PROVIDED MATERIAL section start
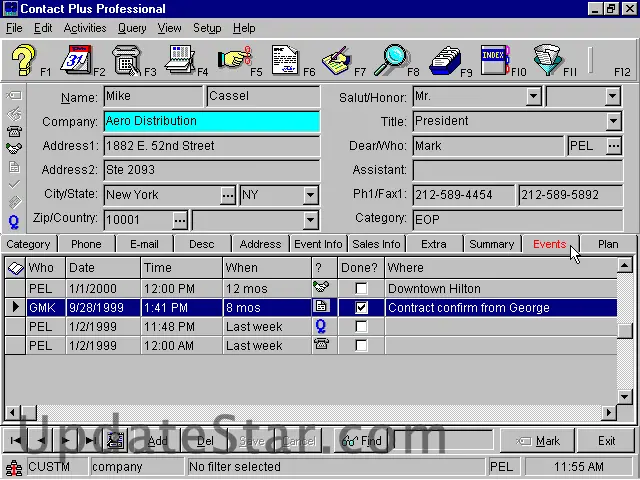Screen dimensions: 640x480
Task: Open the NY state dropdown
Action: pos(310,195)
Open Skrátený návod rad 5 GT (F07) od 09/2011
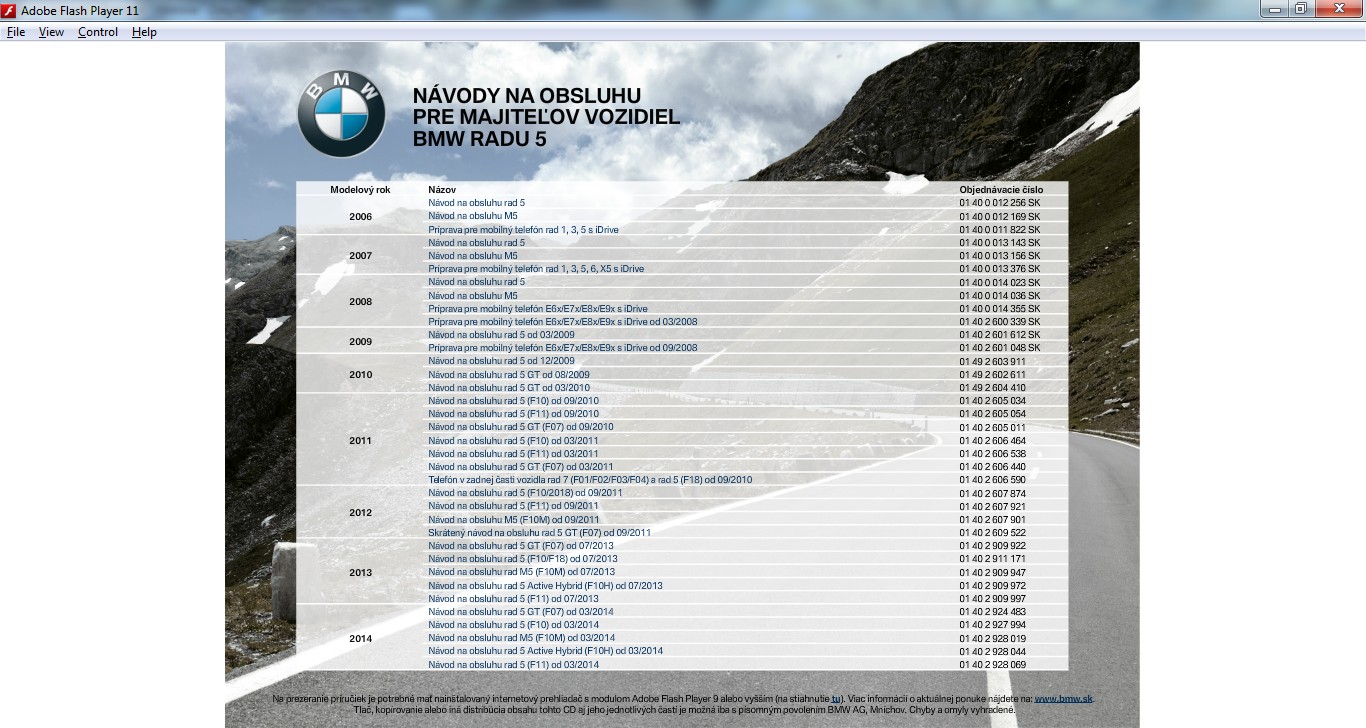The height and width of the screenshot is (728, 1366). click(x=539, y=533)
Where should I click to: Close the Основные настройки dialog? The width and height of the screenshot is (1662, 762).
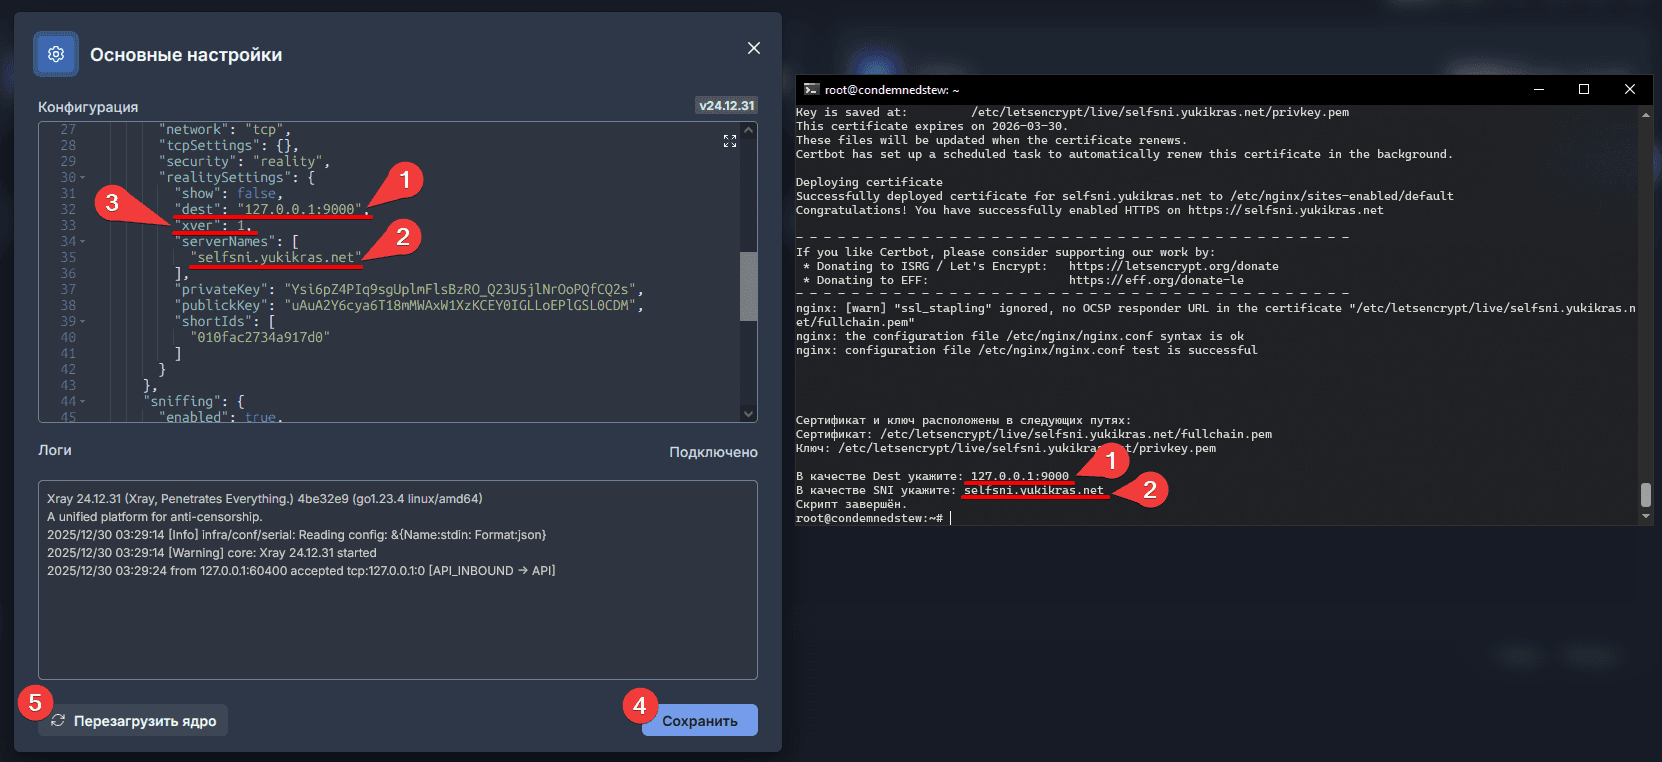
PROVIDED MATERIAL section end
* _WORK REQUEST_:
Your reply should consist solely of the lines from the line containing "Open Skrátený návod rad 5 GT (F07) od 09/2011" through the last line of the listing, unchanged and free of pictures.

* _ANSWER SPACE_:
Open Skrátený návod rad 5 GT (F07) od 09/2011
The height and width of the screenshot is (728, 1366). click(x=539, y=533)
Where should I click to: Close the Основные настройки dialog? The width and height of the screenshot is (1662, 762).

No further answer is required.